## START Entries provided
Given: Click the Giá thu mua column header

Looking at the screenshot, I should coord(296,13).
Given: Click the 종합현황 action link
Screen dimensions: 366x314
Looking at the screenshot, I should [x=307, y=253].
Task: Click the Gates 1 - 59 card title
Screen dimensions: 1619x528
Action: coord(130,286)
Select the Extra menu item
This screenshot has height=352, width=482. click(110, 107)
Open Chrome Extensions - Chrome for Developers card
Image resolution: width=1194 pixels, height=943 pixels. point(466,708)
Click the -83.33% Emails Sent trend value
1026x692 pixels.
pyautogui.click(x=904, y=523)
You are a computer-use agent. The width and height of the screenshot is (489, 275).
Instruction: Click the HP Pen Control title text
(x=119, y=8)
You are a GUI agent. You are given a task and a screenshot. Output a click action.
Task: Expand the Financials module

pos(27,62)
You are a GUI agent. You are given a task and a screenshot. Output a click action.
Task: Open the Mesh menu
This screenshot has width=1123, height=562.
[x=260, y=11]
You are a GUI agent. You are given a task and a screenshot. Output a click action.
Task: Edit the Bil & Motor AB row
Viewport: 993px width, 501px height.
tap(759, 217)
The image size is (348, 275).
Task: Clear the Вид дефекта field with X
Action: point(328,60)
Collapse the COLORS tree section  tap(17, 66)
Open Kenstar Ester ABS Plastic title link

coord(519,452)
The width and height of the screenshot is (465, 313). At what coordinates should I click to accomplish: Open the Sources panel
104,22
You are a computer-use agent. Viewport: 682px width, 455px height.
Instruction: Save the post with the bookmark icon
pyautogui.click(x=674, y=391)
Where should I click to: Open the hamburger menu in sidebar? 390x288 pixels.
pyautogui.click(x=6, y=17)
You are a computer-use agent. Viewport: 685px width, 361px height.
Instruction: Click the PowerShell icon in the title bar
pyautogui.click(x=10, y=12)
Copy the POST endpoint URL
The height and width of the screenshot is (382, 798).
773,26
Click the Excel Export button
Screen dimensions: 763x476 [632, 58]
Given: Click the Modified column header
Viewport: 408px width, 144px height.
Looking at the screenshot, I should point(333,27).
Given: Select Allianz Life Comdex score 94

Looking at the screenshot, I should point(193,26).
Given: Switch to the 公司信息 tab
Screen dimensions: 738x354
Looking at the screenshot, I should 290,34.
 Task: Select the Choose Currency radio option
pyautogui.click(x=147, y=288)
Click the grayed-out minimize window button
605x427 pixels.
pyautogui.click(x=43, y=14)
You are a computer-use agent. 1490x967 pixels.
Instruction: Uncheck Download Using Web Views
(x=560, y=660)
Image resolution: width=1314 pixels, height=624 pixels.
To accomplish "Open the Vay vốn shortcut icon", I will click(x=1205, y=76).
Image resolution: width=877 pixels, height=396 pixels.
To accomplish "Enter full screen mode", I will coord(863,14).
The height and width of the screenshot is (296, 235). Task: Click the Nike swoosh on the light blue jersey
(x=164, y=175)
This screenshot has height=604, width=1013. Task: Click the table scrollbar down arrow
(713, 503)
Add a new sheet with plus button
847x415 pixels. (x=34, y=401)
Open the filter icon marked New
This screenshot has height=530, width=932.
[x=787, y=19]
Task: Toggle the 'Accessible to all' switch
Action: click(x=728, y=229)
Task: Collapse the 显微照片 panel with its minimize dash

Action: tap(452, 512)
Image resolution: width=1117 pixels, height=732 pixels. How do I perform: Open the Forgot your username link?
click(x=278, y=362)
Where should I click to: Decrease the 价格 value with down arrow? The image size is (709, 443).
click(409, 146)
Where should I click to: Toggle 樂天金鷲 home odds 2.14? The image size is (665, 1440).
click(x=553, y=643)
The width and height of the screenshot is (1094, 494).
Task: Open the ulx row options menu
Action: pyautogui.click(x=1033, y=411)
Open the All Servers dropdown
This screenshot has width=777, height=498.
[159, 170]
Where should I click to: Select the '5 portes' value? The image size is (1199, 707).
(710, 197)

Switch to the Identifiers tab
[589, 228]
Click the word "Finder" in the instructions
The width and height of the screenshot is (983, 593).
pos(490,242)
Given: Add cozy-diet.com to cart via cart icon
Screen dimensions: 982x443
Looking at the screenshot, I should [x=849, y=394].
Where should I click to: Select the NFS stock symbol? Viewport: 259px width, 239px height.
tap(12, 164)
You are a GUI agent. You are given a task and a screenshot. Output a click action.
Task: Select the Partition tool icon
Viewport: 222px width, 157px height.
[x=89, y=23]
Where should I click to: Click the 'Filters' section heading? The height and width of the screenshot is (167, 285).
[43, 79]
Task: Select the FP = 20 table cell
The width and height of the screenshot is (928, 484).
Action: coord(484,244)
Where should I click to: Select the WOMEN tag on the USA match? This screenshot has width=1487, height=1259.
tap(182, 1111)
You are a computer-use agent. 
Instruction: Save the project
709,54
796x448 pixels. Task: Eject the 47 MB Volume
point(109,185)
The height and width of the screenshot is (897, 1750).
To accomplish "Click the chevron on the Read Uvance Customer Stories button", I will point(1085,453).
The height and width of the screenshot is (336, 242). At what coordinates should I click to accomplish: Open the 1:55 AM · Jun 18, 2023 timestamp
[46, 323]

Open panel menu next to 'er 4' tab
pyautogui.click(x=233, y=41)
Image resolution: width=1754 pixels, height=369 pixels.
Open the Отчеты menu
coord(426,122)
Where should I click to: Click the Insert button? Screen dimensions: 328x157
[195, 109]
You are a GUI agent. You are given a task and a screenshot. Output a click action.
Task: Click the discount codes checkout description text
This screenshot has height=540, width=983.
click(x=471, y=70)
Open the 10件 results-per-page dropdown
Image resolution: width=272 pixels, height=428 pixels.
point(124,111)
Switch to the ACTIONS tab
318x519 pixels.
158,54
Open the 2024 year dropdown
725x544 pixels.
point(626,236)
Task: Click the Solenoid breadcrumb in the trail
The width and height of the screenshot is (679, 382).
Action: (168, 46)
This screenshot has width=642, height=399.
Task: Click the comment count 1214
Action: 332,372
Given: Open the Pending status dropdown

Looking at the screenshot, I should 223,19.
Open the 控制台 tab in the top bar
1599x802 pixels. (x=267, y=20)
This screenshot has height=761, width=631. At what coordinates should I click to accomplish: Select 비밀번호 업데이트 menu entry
## END Entries provided
Exercise goal | Convert every line of the records above into a Markdown table with the columns No. and Text, numbering each row and skipping blank lines.

Written answer |
| No. | Text |
|---|---|
| 1 | Given: Click the Giá thu mua column header |
| 2 | Looking at the screenshot, I should coord(296,13). |
| 3 | Given: Click the 종합현황 action link |
| 4 | Screen dimensions: 366x314 |
| 5 | Looking at the screenshot, I should [x=307, y=253]. |
| 6 | Task: Click the Gates 1 - 59 card title |
| 7 | Screen dimensions: 1619x528 |
| 8 | Action: coord(130,286) |
| 9 | Select the Extra menu item |
| 10 | This screenshot has height=352, width=482. click(110, 107) |
| 11 | Open Chrome Extensions - Chrome for Developers card |
| 12 | Image resolution: width=1194 pixels, height=943 pixels. point(466,708) |
| 13 | Click the -83.33% Emails Sent trend value |
| 14 | 1026x692 pixels. |
| 15 | pyautogui.click(x=904, y=523) |
| 16 | You are a computer-use agent. The width and height of the screenshot is (489, 275). |
| 17 | Instruction: Click the HP Pen Control title text |
| 18 | (x=119, y=8) |
| 19 | You are a GUI agent. You are given a task and a screenshot. Output a click action. |
| 20 | Task: Expand the Financials module |
| 21 | pos(27,62) |
| 22 | You are a GUI agent. You are given a task and a screenshot. Output a click action. |
| 23 | Task: Open the Mesh menu |
| 24 | This screenshot has width=1123, height=562. |
| 25 | [x=260, y=11] |
| 26 | You are a GUI agent. You are given a task and a screenshot. Output a click action. |
| 27 | Task: Edit the Bil & Motor AB row |
| 28 | Viewport: 993px width, 501px height. |
| 29 | tap(759, 217) |
| 30 | The image size is (348, 275). |
| 31 | Task: Clear the Вид дефекта field with X |
| 32 | Action: point(328,60) |
| 33 | Collapse the COLORS tree section  tap(17, 66) |
| 34 | Open Kenstar Ester ABS Plastic title link |
| 35 | coord(519,452) |
| 36 | The width and height of the screenshot is (465, 313). At what coordinates should I click to accomplish: Open the Sources panel |
| 37 | 104,22 |
| 38 | You are a computer-use agent. Viewport: 682px width, 455px height. |
| 39 | Instruction: Save the post with the bookmark icon |
| 40 | pyautogui.click(x=674, y=391) |
| 41 | Where should I click to: Open the hamburger menu in sidebar? 390x288 pixels. |
| 42 | pyautogui.click(x=6, y=17) |
| 43 | You are a computer-use agent. Viewport: 685px width, 361px height. |
| 44 | Instruction: Click the PowerShell icon in the title bar |
| 45 | pyautogui.click(x=10, y=12) |
| 46 | Copy the POST endpoint URL |
| 47 | The height and width of the screenshot is (382, 798). |
| 48 | 773,26 |
| 49 | Click the Excel Export button |
| 50 | Screen dimensions: 763x476 [632, 58] |
| 51 | Given: Click the Modified column header |
| 52 | Viewport: 408px width, 144px height. |
| 53 | Looking at the screenshot, I should point(333,27). |
| 54 | Given: Select Allianz Life Comdex score 94 |
| 55 | Looking at the screenshot, I should point(193,26). |
| 56 | Given: Switch to the 公司信息 tab |
| 57 | Screen dimensions: 738x354 |
| 58 | Looking at the screenshot, I should 290,34. |
| 59 |  Task: Select the Choose Currency radio option |
| 60 | pyautogui.click(x=147, y=288) |
| 61 | Click the grayed-out minimize window button |
| 62 | 605x427 pixels. |
| 63 | pyautogui.click(x=43, y=14) |
| 64 | You are a computer-use agent. 1490x967 pixels. |
| 65 | Instruction: Uncheck Download Using Web Views |
| 66 | (x=560, y=660) |
| 67 | Image resolution: width=1314 pixels, height=624 pixels. |
| 68 | To accomplish "Open the Vay vốn shortcut icon", I will click(x=1205, y=76). |
| 69 | Image resolution: width=877 pixels, height=396 pixels. |
| 70 | To accomplish "Enter full screen mode", I will coord(863,14). |
| 71 | The height and width of the screenshot is (296, 235). Task: Click the Nike swoosh on the light blue jersey |
| 72 | (x=164, y=175) |
| 73 | This screenshot has height=604, width=1013. Task: Click the table scrollbar down arrow |
| 74 | (713, 503) |
| 75 | Add a new sheet with plus button |
| 76 | 847x415 pixels. (x=34, y=401) |
| 77 | Open the filter icon marked New |
| 78 | This screenshot has height=530, width=932. |
| 79 | [x=787, y=19] |
| 80 | Task: Toggle the 'Accessible to all' switch |
| 81 | Action: click(x=728, y=229) |
| 82 | Task: Collapse the 显微照片 panel with its minimize dash |
| 83 | Action: tap(452, 512) |
| 84 | Image resolution: width=1117 pixels, height=732 pixels. How do I perform: Open the Forgot your username link? |
| 85 | click(x=278, y=362) |
| 86 | Where should I click to: Decrease the 价格 value with down arrow? The image size is (709, 443). |
| 87 | click(409, 146) |
| 88 | Where should I click to: Toggle 樂天金鷲 home odds 2.14? The image size is (665, 1440). |
| 89 | click(x=553, y=643) |
| 90 | The width and height of the screenshot is (1094, 494). |
| 91 | Task: Open the ulx row options menu |
| 92 | Action: pyautogui.click(x=1033, y=411) |
| 93 | Open the All Servers dropdown |
| 94 | This screenshot has width=777, height=498. |
| 95 | [159, 170] |
| 96 | Where should I click to: Select the '5 portes' value? The image size is (1199, 707). |
| 97 | (710, 197) |
| 98 | Switch to the Identifiers tab |
| 99 | [589, 228] |
| 100 | Click the word "Finder" in the instructions |
| 101 | The width and height of the screenshot is (983, 593). |
| 102 | pos(490,242) |
| 103 | Given: Add cozy-diet.com to cart via cart icon |
| 104 | Screen dimensions: 982x443 |
| 105 | Looking at the screenshot, I should [x=849, y=394]. |
| 106 | Where should I click to: Select the NFS stock symbol? Viewport: 259px width, 239px height. |
| 107 | tap(12, 164) |
| 108 | You are a GUI agent. You are given a task and a screenshot. Output a click action. |
| 109 | Task: Select the Partition tool icon |
| 110 | Viewport: 222px width, 157px height. |
| 111 | [x=89, y=23] |
| 112 | Where should I click to: Click the 'Filters' section heading? The height and width of the screenshot is (167, 285). |
| 113 | [43, 79] |
| 114 | Task: Select the FP = 20 table cell |
| 115 | The width and height of the screenshot is (928, 484). |
| 116 | Action: coord(484,244) |
| 117 | Where should I click to: Select the WOMEN tag on the USA match? This screenshot has width=1487, height=1259. |
| 118 | tap(182, 1111) |
| 119 | You are a computer-use agent.  |
| 120 | Instruction: Save the project |
| 121 | 709,54 |
| 122 | 796x448 pixels. Task: Eject the 47 MB Volume |
| 123 | point(109,185) |
| 124 | The height and width of the screenshot is (897, 1750). |
| 125 | To accomplish "Click the chevron on the Read Uvance Customer Stories button", I will point(1085,453). |
| 126 | The height and width of the screenshot is (336, 242). At what coordinates should I click to accomplish: Open the 1:55 AM · Jun 18, 2023 timestamp |
| 127 | [46, 323] |
| 128 | Open panel menu next to 'er 4' tab |
| 129 | pyautogui.click(x=233, y=41) |
| 130 | Image resolution: width=1754 pixels, height=369 pixels. |
| 131 | Open the Отчеты menu |
| 132 | coord(426,122) |
| 133 | Where should I click to: Click the Insert button? Screen dimensions: 328x157 |
| 134 | [195, 109] |
| 135 | You are a GUI agent. You are given a task and a screenshot. Output a click action. |
| 136 | Task: Click the discount codes checkout description text |
| 137 | This screenshot has height=540, width=983. |
| 138 | click(x=471, y=70) |
| 139 | Open the 10件 results-per-page dropdown |
| 140 | Image resolution: width=272 pixels, height=428 pixels. |
| 141 | point(124,111) |
| 142 | Switch to the ACTIONS tab |
| 143 | 318x519 pixels. |
| 144 | 158,54 |
| 145 | Open the 2024 year dropdown |
| 146 | 725x544 pixels. |
| 147 | point(626,236) |
| 148 | Task: Click the Solenoid breadcrumb in the trail |
| 149 | The width and height of the screenshot is (679, 382). |
| 150 | Action: (168, 46) |
| 151 | This screenshot has width=642, height=399. |
| 152 | Task: Click the comment count 1214 |
| 153 | Action: 332,372 |
| 154 | Given: Open the Pending status dropdown |
| 155 | Looking at the screenshot, I should 223,19. |
| 156 | Open the 控制台 tab in the top bar |
| 157 | 1599x802 pixels. (x=267, y=20) |
| 158 | This screenshot has height=761, width=631. At what coordinates should I click to accomplish: Select 비밀번호 업데이트 menu entry |